● What you should do: Give back the full listing that follows exactly as it reads.

● Available records:
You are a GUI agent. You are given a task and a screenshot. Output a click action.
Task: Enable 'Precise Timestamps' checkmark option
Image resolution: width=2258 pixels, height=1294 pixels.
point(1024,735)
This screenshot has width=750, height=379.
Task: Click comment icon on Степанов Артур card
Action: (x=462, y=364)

● Written solution:
You are a GUI agent. You are given a task and a screenshot. Output a click action.
Task: Enable 'Precise Timestamps' checkmark option
Image resolution: width=2258 pixels, height=1294 pixels.
point(1024,735)
This screenshot has width=750, height=379.
Task: Click comment icon on Степанов Артур card
Action: (x=462, y=364)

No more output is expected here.